Please state how many inspections a year the Financial Services Commission's 2020-2021 plan aimed to complete, according to the text on anti-money-laundering rules in Mauritius.

● Excerpt provided:
[Start of Attachment]

The COVID-19 pandemic may have given certain flexibility in paying bills or rents but certainly not in terms of complying with laws and regulations in relation to the prevention of money laundering and terrorist financing. The pandemic coincided with the listing of Mauritius on the FATF's grey list and the EU's blacklist and since then there is a high-level political commitment to get Mauritius out of the lists. This inevitably caused a drastic change in the regulatory landscape.

Increased scrutiny from AML CFT regulators

  1. The Financial Services Commission ("FSC") has, since March 2020, implemented a plan for 2020-2021 with a target to complete about 350 inspections on an annual basis. The inspections are AML/CFT focused and are risk based so it allows for dedicated AML/CFT supervisory attention to be directed to the riskiest sectors and entities under the FSC's supervisory purview. Follow-up inspections are also carried out to ensure that the remedial plans are being effectively implemented. The FSC is also working actively to monitor through offsite methods of supervision. The licensees of the FSC are those who have been licensed to carry out a financial services activity and include investment advisers, investment dealers, asset managers, insurers, insurance intermediaries amongst others. The inspections were, however, not limited to licensees of the FSC.


  1. These inspections were means to assess the compliance status and several areas were looked at including the AML/CFT policies and procedures, business risk assessment, Politically Exposed Person ("PEP") and targeted financial sanctions screening, customer due diligence, ongoing monitoring, training, independent audit, amongst others. With the considerable changes in the regulatory framework, it is important that organisations are able to keep pace and update their policies and procedures otherwise these can quickly become redundant. Reporting persons are required to carry out a business risk assessment to be able to make an assessment and provide a method by which the reporting person can identify the extent to which its business and its products and services are exposed to money laundering and terrorist. The business risk assessment was one of the common deficiencies noted by the FSC during inspections and this was highlighted in their deficiency letters.

[End of Attachment]

● Data block:
[Start of Attachment]

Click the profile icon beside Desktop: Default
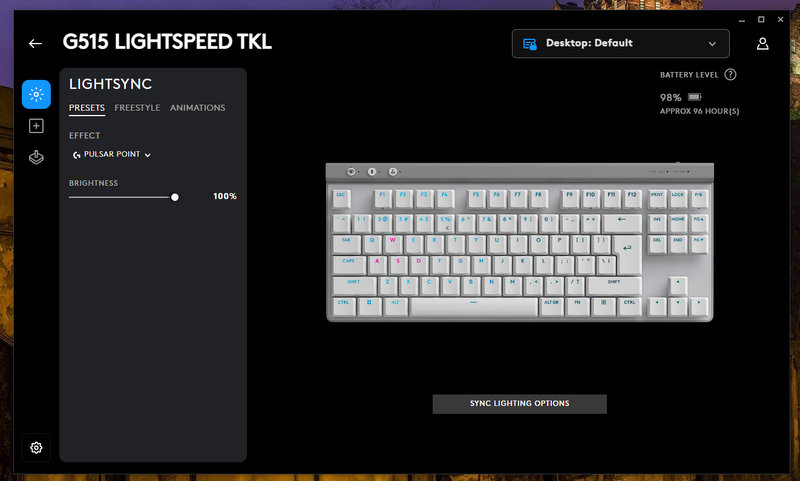The height and width of the screenshot is (481, 800). [530, 44]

[End of Attachment]

● Task solution:
About 350 inspections a year.